Penso que a alegação final tardia por parte do Ministério Público deveria ser desentranhada dos autos, contudo uma forte corrente entende que é peça obrigatória e como tal não pode faltar no processo.

Então, no mínimo, deve a defesa, que fala depois, ter o mesmo prazo que o Ministério Público, ou seja, se a acusação apresenta a alegação final num prazo de 25 dias[9], a defesa poderá apresentá-la neste mesmo prazo, sob pena de afrontar a paridade de armas, a igualdade processual, o contraditório.

Ora, se a acusação teve um prazo de 25 dias para elaborar a sua peça processual, com calma, pesquisa e organização, é desarrazoável exigir da defesa uma manifestação em 5 dias (prazo legal previsto no CPP).


[1] Aqui nos referimos apenas às ações penais públicas, onde o Ministério Público é o detentor do direito de ação, já que na ação penal privada o não oferecimento da alegação final por parte do querelante (acusação) acarreta a perempção e a extinção da punibilidade (artigos 60 III do CPP e 107, IV do CP).
[2] HC 123544/ES - Julgamento: 04/06/2009.
[3] ACr 1268739.
[4] ACr 26464/PR.
[5] RT 588/341.
[6] Rangel, Paulo.
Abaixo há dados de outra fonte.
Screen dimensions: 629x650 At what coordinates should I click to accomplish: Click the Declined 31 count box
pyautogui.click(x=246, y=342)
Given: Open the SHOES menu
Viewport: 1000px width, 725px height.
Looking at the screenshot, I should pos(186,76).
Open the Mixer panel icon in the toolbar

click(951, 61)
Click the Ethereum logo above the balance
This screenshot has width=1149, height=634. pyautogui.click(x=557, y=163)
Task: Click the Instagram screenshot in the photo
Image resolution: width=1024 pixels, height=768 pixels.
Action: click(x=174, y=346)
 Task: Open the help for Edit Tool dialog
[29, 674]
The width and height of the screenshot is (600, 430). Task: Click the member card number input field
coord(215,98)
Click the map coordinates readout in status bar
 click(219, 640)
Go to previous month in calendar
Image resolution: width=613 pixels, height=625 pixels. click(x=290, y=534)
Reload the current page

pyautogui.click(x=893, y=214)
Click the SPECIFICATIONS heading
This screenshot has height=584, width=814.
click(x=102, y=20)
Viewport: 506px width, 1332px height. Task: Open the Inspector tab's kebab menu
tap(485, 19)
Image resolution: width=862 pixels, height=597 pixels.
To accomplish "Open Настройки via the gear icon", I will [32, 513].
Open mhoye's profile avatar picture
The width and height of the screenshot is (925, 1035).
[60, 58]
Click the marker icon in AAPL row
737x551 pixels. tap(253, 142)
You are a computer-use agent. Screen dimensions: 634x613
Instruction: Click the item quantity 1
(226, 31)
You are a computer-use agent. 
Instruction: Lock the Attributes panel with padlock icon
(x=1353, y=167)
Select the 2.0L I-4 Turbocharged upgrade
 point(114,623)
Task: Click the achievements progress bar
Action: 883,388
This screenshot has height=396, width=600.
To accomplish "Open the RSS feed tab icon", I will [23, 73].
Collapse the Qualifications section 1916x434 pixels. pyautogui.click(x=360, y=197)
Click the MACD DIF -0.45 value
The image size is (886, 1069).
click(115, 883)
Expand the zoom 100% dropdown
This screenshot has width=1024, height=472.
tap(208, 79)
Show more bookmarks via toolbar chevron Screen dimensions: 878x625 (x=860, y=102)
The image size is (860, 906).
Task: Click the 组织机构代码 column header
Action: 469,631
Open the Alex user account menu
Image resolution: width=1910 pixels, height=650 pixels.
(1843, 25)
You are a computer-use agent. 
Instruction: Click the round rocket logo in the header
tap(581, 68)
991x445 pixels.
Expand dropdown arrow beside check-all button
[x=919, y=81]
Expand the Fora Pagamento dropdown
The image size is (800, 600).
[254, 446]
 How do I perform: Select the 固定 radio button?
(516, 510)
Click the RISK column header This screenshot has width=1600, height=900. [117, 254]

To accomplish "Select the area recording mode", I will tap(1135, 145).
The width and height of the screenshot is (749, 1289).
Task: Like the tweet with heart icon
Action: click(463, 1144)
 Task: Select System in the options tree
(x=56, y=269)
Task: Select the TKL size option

Direito Processual Penal. Rio de Janeiro: Editora Lumen Juris, 2008, p.18.
[7] MORAES, Alexandre de. Direito constitucional. 13.ed. São Paulo: Atlas, 2003. p.124.
[8] GRECO, Leonardo. A busca da verdade e a paridade de armas na jurisdição administrativa in Revista da Faculdade de Direito de Campos, Ano VII, Nº 9 - Dezembro de 2006, disponível em http://fdc.br/Arquivos/Mestrado/Revistas/Revista09/Artigos/LeonardoGreco.pdf, acesso em 05fev de 2013.
[9] Lembrando que se o processo for de réu preso, o excesso de prazo pode acarretar, também, a soltura do acusado.